If pictures appear, leave them out, and return exactly the lines from the one holding "Open Sacha Tavolieri's profile avatar" through the last line of the listing below.
*** Opening Task material ***
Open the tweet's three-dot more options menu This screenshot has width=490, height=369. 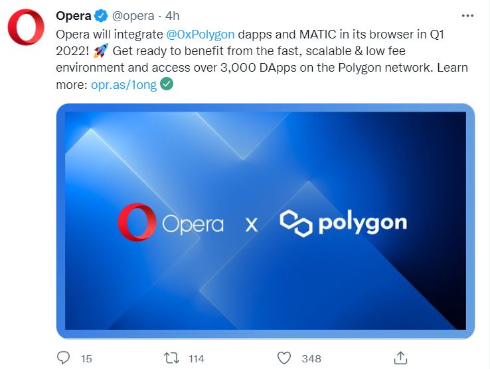tap(467, 16)
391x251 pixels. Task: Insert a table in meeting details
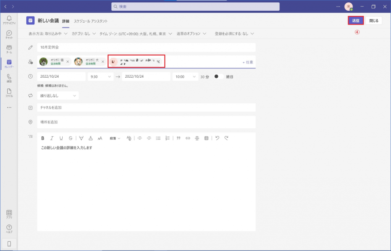coord(206,138)
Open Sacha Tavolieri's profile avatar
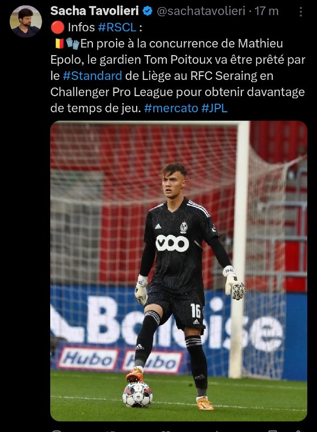This screenshot has height=432, width=317. [x=25, y=21]
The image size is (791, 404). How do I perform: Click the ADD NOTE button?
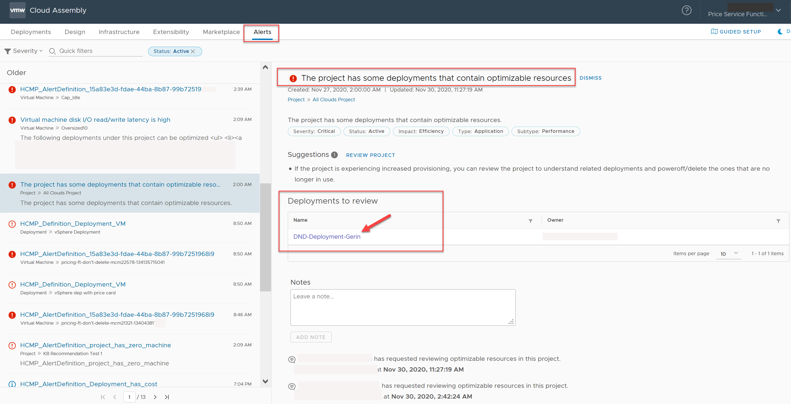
*** Closing Task material ***
**Answer to this exercise**
Open Sacha Tavolieri's profile avatar
This screenshot has height=432, width=317. [x=25, y=21]
The image size is (791, 404). How do I perform: Click the ADD NOTE button?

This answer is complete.